Do viewers need to download an application or a plugin to view files? 

No. Viewers do not need to download any client to view files. Authentication (if you require it) can simply happen in the browser. Once a user is authenticated, protections can be applied and viewing of files will simply happen in the browser. You can also give the ability for users to download the file if you wish as well. 

There are lots of options. This allows recipients external to the organization the ability to easily access data without having to install any plugins or clients and within their default browser. Authentication is controlled in multiple ways for external users. One example is simply doing email authentication, this is where the user would receive a second verification email. Users inside the organization usually have the client installed on their endpoint (iOS, Android, Windows, macOS). 

This allows them to easily access secure files in native applications without having to add any additional steps. Users with a client can also easily manually secure data in multiple ways. This, however, is usually managed through automation by the admins and does not require a client.

Can I update user permissions after I have shared or sent information? 

Absolutely.

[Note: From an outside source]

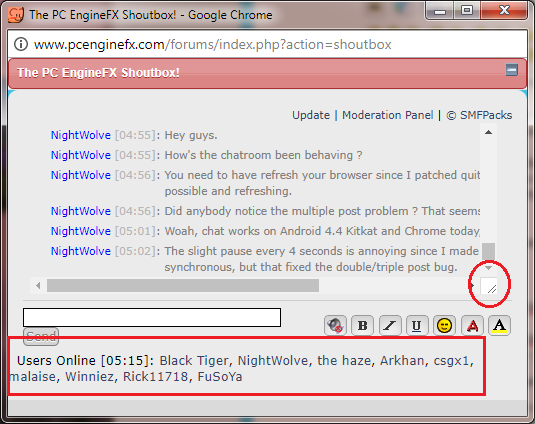Focus the shout message input field
Viewport: 535px width, 424px height.
(x=152, y=318)
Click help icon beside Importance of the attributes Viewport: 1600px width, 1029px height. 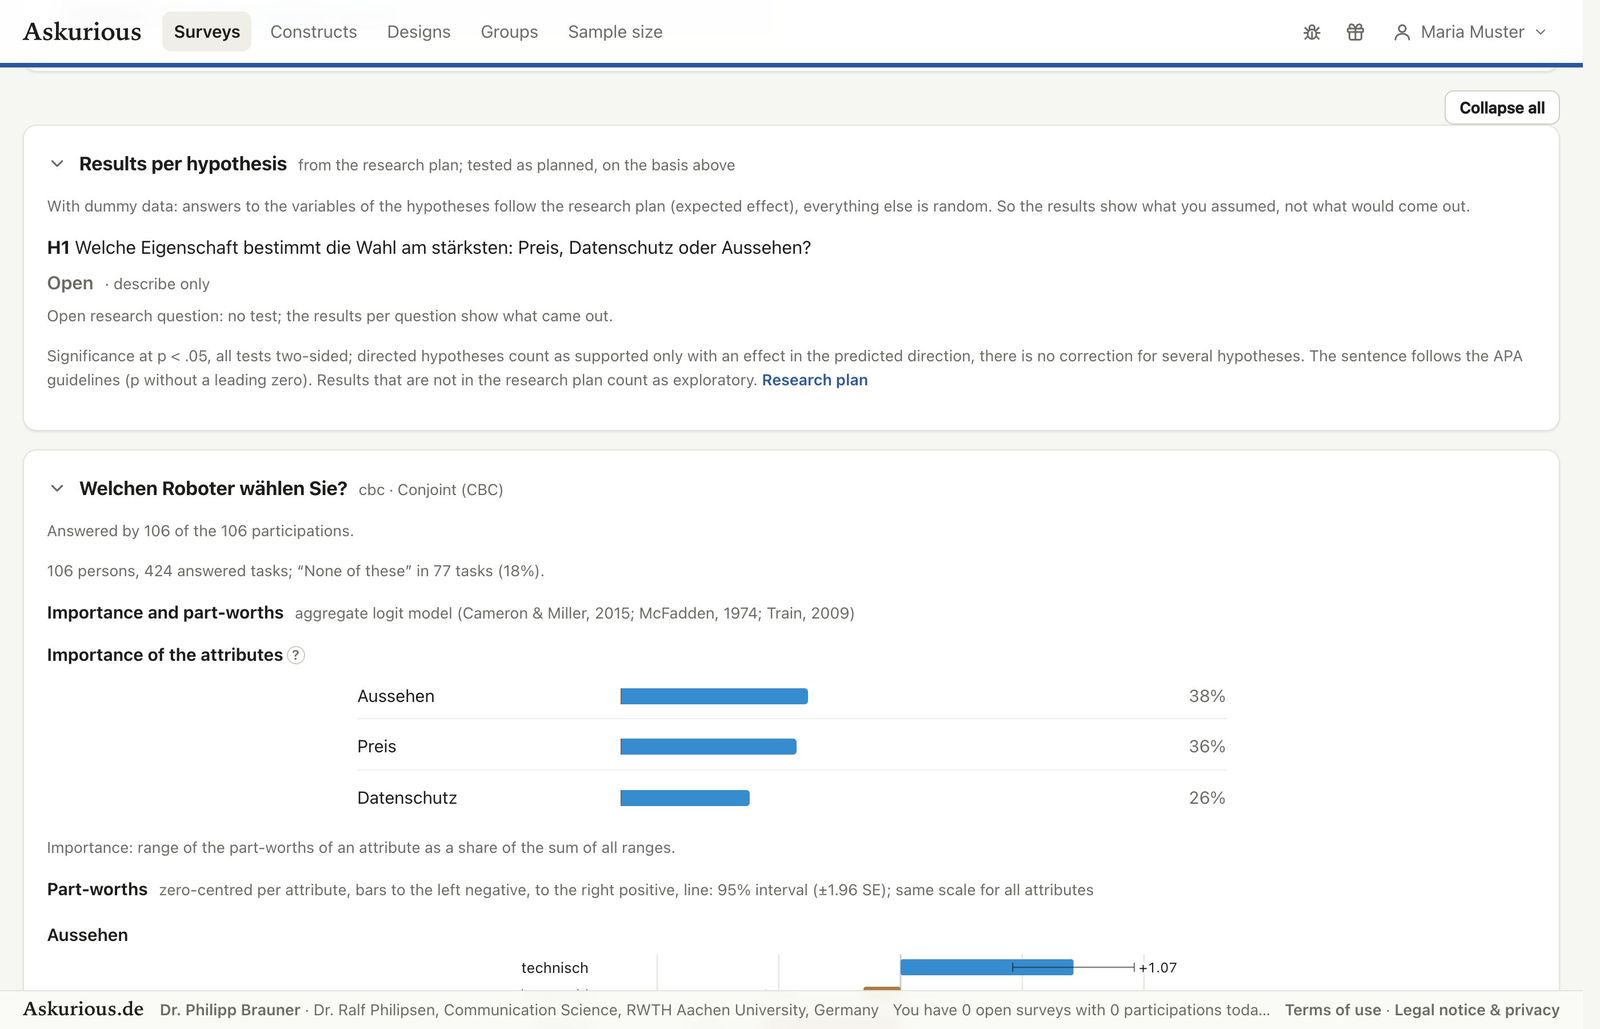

Digital Guardian Secure Collaboration can update recipient rights, even after information has been shared. The admin or file owner can dynamically update the user permissions in bulk (e.g., everyone that has access to the file), or change access controls for specific individual recipients.

Does the product work with network shares, Box, Dropbox, SharePoint, etc? 

Absolutely. There are native integrations with Box, Dropbox. What this means is that any file dropped into a Digital Guardian Secure Collaboration secured Box/Dropbox folder is automatically protected, and we inherit the permissions and access controls from Box/Dropbox. If the file ever leaves Box and Dropbox, Digital Guardian Secure Collaboration permissions stick to the file to make sure it’s protected, anywhere it travels.

What’s the difference between access control and file security? 

How does the product provide “data in use” protections? Access control is the list of people that can and cannot access your information. Digital Guardian Secure Collaboration security goes a step further allowing you to control your data when it’s in others’ hands. Digital Guardian Secure Collaboration protects your data as others use it – so you can restrict printing, disable copy/paste, enforce time restrictions – and those protections travel with the file, anywhere it travels, anywhere it’s stored.

How does offline access work? If I’m on a plane, how do I authenticate? 

First and foremost, IT admins can decide whether or not to grant offline access to files and set how long the file can be offline before requiring that someone re-authenticate. If you’re on a plane, you can open and access secure information easily, as long as you have been granted access and you’ve authenticated to the Digital Guardian Secure Collaboration cloud before moving offline. Note: offline access requires having a Digital Guardian Secure Collaboration native app installed. To access the web-based experience (browser view), you need to be online.

Can you kill a file or revoke access if the user is offline? 

Yes. If a user wants to do anything malicious with a file, they’ll have to log back online to email or share it. Once access is revoked for a user and that user logs back online, they won’t have access to the file. If the user remains offline for an extended period of time, at some point (set by the Admin) they’ll be timed out of the app. The product will force the user to log back online to authenticate, and once they do, access will be denied.

How does offline access work? If I’m on a plane, how do I authenticate? 

First and foremost, IT admins can decide whether or not to grant offline access to files and set how long the file can be offline before requiring that someone re-authenticate. If you’re on a plane, you can open and access secure information easily, as long as you have been granted access and you’ve authenticated to the Digital Guardian Secure Collaboration cloud before moving offline. Note: offline access requires having a Digital Guardian Secure Collaboration native app installed. To access the web-based experience (browser view), you need to be online.